── Auszug

Wie compilierst du das Programm?
Ich frage es, weil der Fehler darauf hindeutet, dass bei dir die java.util.Arrays.toString(char[]) anscheinend nicht 
vorhanden ist. Dies ist aber der Fall, wenn man die Version kleiner als 1.5 verwendet oder den Compiler mit
entsprechenden Einstellungen aufruft.


----------



## Agent Smith (14. Okt 2007)

Na ja ich benutze normal den JBuilder. Und compiliere auch damit.


----------



## Guest (14. Okt 2007)

Agent Smith hat gesagt.:
			
		

> Na ja ich benutze normal den JBuilder. Und compiliere auch damit.


Und mit welchen Compiler und vor allem mit welchen Einstellungen wird dein Code compiliert?

Ich vermute hier liegt das Problem. Du hast irgendeine Einstellung im JBuilder (ob es per Default so war oder nicht),
die 1.4.x Code erwartet. Schau doch mal in den Einstellungen nach, was verwendet wird und mit welchen Einstellungen.


----------



## Agent Smith (14. Okt 2007)

Kannst du mir vielleicht sagen, was ich da genau machen muss ? Ich kenn mich da gar nicht aus...


----------



## Guest (14. Okt 2007)

JBuilder habe ich schon seit Jahren nicht mehr verwendet, aber schau doch mal unter
Project->Project Properties->... oder Tools->Preferences,  wie auch immer es dort heisst.


----------



## Agent Smith (14. Okt 2007)

Da steht bei JDK : java version 1.4.2_01-b06

Unter Projekt Eigenschaften , dann Erzeugen sind folgende Sachen aufgelistet, die mit x markierten Einstellungen sind
bei mir angehakt:


x Vor Compilieren automatisch speichern
   Projekt vor dem Erzeugen aktualisieren
x Quelltext im Ausgabepfad generieren
   Erzeugen bei Fehler automatisch abbrechen

Unter Erzeugen-Java steht:

Compiler :        Borland Make
Debug Option : Informationen über Quelle, Zeile und Variable
Ziel VM:           Java 2 SDK, v 1.2 und höher

Weitere Compiler-Optionen

x Warnungen anzeigen
x Ablehnung anzeigen
   Schlüsselwort assert aktivieren
x Ausgabeverzeichnis synchronisieren


----------



## Guest (14. Okt 2007)

Da hast du es. Installiere JDK 1.5.x oder 1.6.x und stelle diese Version in JBuilder ein, dann wird dein Programm 
funktionieren.

────

## Aufgaben
a – Welche JDK-Version steht laut dem Auszug bei Agent Smith in JBuilder?
b – Ersetze bitte in den Datenzeilen "Past Orders" durch "Order History", beginnend mit der Zeile mit "Given: Click the Bills tag icon" und weiter bis einschließlich der Zeile mit "(x=33, y=160)". Gib nur diese Zeilen ohne die Bilder und sonst unverändert wieder.

── Datenzeilen

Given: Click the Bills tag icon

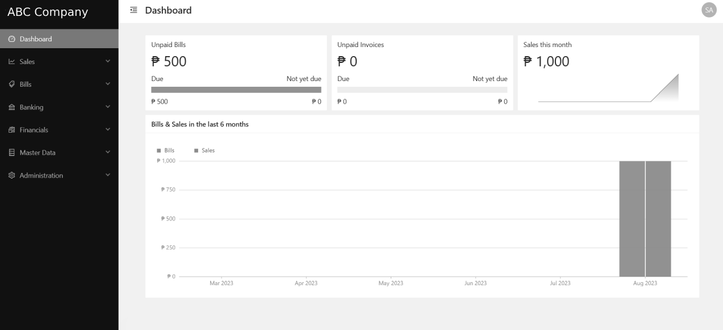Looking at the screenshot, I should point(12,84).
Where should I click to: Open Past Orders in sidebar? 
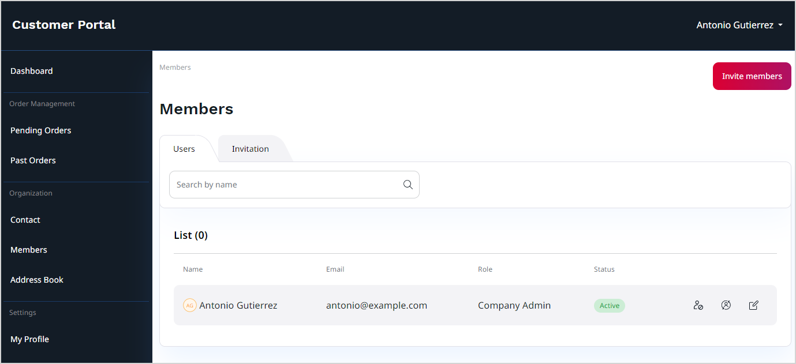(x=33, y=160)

────
── Datenzeilen

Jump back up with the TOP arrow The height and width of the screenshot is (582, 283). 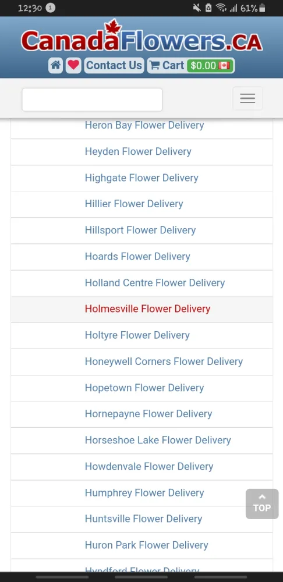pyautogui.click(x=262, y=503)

────

## Ergebnisse
a – java version 1.4.2_01-b06

b –
Given: Click the Bills tag icon

Looking at the screenshot, I should point(12,84).
Where should I click to: Open Order History in sidebar? 
(x=33, y=160)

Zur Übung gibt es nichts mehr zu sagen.